Pertemuannya dengan Baudricourt tidak berjalan mulus. Baudricourt menolak permintaan Jeanne untuk membantunya agar bertemu dengan Dauphin di Chinon. Penolakan itu terjadi 2 kali berturut-turut. Namun pada pertemuan yang ketiga kalinya, Jeanne berhasil meyakinkan Baudricourt, dan komandan itu akhirnya mengabulkan permintaan Jeanne untuk bertemu dengan dauphin. Alasan perubahan sikap Baudricourt diduga berdasarkan tepatnya ramalan Jeanne atas kekalahan telak Perancis atas Inggris di Pertempuran Herrings. Selain itu, Baudricourt juga mengirimkan Jean de Metz and Bertrand, dan empat orang lainnya untuk membantu dan mendampingi Jeanne. Baudricourt juga memakaikan pakaian laki-laki kepada Jeanne serta memberikannya sebilah pedang, dan  karena Jeanne harus memasuki wilayah kekuasaan Burgundi yang berbahaya untuk bisa sampai ke Chinon. Warga Vacaulleors juga memberikan Jeanne seekor kuda untuk dia tunggangi.

Jeanne sampai untuk pertama kalinya di Chinon pada tahun 1429. kedatangan Jeanne ke Chinon tidak membuat Charles VII, sang dauphin, percaya begitu saja. Charles VII berusaha menguji Jeanne, dengan berbaur di antara orang-orang yang memenuhi aula kastil Chinon. Charles VII mengenakan pakaian sederhana untuk mengelabui Jeanne, selain itu Jeanne juga tidak pernah melihat wajah Charles VII sebelumnya. Namun, Jeanne berhasil menemukan Charles VII, dan memberikannya hormat dengan cara membungkuk, dan memperkenalkan siapa dirinya dan apa misinya kepada Charles VII. Setelah kejadian tersebut, Charles VII begitu terkesima.

§ Data Tersimpan:
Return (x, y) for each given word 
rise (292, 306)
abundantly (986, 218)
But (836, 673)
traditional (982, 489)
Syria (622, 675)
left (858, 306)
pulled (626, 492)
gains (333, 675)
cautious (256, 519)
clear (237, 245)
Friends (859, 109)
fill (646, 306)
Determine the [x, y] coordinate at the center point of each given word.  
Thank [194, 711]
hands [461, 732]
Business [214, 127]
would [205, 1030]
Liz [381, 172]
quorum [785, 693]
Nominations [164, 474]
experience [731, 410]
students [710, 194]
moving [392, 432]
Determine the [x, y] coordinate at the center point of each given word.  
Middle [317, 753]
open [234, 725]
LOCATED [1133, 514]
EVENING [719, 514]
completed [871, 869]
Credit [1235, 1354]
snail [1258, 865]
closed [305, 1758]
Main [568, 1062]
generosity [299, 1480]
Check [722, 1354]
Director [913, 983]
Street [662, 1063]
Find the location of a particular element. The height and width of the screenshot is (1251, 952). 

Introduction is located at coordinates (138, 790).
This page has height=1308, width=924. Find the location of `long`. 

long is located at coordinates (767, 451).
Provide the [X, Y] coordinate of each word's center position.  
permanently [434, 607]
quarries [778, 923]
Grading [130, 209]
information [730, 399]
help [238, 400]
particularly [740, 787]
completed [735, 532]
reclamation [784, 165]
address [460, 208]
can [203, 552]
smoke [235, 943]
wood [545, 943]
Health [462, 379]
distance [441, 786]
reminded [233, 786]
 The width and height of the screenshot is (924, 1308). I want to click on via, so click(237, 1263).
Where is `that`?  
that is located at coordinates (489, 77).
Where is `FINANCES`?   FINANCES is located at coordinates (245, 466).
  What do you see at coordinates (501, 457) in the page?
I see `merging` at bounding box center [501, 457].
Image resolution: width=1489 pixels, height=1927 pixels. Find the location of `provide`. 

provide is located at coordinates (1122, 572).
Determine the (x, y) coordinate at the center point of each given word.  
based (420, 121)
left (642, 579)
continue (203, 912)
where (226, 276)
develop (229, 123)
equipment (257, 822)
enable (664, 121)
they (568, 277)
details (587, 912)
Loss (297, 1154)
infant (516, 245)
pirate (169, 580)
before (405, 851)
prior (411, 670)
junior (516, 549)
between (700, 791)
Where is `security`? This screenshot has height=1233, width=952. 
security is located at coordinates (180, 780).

§ Permintaan Tertulis: Sebutkan semua orang yang disebut dengan namanya dalam kutipan teks tentang Jeanne. Baris-baris data tersebut merupakan bahan tersendiri yang terpisah dari kutipan teks.

§ Penyelesaian:
- Jeanne
- Baudricourt
- Jean de Metz
- Bertrand
- Charles VII